***** Records shown *****
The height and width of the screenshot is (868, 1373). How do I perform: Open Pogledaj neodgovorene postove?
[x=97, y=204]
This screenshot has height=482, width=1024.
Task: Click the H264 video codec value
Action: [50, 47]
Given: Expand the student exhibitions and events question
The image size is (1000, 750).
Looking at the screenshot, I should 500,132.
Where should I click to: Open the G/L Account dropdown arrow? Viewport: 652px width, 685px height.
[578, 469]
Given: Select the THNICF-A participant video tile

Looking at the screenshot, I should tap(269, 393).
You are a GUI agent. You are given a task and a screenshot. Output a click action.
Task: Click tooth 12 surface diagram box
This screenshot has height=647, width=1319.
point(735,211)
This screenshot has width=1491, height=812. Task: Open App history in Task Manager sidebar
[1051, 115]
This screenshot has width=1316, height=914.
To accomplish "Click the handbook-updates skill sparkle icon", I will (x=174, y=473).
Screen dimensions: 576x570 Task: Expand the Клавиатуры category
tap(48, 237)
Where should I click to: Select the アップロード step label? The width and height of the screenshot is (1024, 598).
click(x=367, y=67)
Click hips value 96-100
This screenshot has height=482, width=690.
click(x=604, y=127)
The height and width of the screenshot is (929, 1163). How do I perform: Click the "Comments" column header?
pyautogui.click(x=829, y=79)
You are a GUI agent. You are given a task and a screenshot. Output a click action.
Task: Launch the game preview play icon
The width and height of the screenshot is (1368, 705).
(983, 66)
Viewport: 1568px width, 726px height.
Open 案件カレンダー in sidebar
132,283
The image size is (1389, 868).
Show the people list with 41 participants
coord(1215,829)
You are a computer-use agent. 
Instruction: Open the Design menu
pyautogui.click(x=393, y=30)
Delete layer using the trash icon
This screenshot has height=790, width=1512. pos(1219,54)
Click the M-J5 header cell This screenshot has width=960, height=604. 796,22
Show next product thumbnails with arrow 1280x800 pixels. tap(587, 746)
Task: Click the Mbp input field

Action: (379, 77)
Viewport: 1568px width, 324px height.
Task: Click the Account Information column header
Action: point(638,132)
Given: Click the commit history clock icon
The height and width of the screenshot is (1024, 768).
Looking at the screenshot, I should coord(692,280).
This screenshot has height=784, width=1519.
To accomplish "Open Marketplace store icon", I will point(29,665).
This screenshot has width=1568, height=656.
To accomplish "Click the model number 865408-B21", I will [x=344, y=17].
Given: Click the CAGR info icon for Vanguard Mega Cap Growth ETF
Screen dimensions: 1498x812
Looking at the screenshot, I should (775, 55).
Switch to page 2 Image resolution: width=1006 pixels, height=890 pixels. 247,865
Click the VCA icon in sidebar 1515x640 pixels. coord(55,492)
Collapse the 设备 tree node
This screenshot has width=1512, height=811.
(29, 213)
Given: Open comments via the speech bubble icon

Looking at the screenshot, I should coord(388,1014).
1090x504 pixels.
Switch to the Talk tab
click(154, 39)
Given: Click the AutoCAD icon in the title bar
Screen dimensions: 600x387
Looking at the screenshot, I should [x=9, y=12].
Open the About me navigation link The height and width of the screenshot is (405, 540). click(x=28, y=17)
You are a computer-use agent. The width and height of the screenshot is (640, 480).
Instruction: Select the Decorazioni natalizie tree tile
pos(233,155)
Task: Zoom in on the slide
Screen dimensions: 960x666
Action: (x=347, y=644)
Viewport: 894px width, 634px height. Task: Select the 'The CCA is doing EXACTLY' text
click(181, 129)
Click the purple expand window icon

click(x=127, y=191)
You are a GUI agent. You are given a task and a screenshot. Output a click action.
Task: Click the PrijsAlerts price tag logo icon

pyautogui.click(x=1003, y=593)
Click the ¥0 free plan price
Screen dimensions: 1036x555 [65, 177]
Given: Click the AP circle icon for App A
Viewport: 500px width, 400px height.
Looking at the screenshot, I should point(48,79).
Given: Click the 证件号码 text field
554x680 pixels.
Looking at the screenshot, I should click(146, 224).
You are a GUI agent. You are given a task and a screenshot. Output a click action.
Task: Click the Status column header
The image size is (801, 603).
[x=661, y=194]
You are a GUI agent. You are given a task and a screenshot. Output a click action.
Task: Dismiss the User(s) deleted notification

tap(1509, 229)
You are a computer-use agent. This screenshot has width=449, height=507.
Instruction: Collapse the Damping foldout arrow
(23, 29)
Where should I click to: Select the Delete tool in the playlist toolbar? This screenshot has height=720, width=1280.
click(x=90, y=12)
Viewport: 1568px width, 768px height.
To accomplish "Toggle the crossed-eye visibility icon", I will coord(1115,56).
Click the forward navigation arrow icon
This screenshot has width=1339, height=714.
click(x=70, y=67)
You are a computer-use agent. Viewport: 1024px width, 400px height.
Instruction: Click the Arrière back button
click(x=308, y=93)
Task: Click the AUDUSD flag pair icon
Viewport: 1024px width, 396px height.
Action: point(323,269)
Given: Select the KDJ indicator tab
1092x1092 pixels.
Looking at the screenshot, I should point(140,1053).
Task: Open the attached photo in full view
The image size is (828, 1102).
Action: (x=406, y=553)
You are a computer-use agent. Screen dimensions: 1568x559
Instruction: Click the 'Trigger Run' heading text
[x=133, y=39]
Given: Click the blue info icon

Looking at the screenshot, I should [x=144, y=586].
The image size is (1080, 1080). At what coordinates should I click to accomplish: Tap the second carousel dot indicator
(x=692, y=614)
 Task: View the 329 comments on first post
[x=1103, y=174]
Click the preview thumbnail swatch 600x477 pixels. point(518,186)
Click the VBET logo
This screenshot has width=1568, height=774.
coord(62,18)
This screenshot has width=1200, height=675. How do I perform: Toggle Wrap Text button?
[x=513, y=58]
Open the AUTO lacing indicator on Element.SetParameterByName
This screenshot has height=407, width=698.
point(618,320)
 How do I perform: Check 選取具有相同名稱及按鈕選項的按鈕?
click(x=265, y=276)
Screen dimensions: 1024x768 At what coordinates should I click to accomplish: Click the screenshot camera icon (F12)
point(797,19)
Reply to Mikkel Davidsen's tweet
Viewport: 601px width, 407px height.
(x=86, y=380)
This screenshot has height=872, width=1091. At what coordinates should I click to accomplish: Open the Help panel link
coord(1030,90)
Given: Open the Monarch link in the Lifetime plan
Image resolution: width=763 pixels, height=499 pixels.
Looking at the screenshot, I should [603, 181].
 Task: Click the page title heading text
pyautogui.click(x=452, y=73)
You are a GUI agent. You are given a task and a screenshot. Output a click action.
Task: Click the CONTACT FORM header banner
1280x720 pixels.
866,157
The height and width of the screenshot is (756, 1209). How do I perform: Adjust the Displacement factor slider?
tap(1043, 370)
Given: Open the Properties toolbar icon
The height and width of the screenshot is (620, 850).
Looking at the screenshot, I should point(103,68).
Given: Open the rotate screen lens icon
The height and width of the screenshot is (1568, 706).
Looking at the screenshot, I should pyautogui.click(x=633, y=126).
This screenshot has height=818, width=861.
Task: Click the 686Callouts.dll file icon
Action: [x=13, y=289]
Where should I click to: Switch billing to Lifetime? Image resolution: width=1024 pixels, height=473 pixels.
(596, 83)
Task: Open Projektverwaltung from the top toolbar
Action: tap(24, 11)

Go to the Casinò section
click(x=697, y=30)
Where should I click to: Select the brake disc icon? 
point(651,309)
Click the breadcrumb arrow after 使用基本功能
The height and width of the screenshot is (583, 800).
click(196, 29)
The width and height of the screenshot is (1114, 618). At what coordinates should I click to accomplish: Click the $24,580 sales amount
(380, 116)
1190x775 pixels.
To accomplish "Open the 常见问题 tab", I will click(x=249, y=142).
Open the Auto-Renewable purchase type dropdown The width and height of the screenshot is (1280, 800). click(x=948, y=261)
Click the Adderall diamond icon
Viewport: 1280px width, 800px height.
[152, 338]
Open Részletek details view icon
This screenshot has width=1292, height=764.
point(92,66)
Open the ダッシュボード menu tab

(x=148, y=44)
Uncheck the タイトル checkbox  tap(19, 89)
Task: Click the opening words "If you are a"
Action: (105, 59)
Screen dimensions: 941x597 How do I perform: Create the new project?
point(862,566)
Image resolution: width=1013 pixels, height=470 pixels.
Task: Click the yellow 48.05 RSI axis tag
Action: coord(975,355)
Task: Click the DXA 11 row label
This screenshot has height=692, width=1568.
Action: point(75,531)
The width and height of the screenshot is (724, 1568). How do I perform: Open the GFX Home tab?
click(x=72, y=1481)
*****
* **What the task requires**
Using the records above, write out exactly the lines between the one holding "This screenshot has height=872, width=1091." and the one holding "Given: Open the rotate screen lens icon", inclusive; leave everything else out.

* **Answer to the exercise**
This screenshot has height=872, width=1091. At what coordinates should I click to accomplish: Open the Help panel link
coord(1030,90)
Given: Open the Monarch link in the Lifetime plan
Image resolution: width=763 pixels, height=499 pixels.
Looking at the screenshot, I should [603, 181].
 Task: Click the page title heading text
pyautogui.click(x=452, y=73)
You are a GUI agent. You are given a task and a screenshot. Output a click action.
Task: Click the CONTACT FORM header banner
1280x720 pixels.
866,157
The height and width of the screenshot is (756, 1209). How do I perform: Adjust the Displacement factor slider?
tap(1043, 370)
Given: Open the Properties toolbar icon
The height and width of the screenshot is (620, 850).
Looking at the screenshot, I should point(103,68).
Given: Open the rotate screen lens icon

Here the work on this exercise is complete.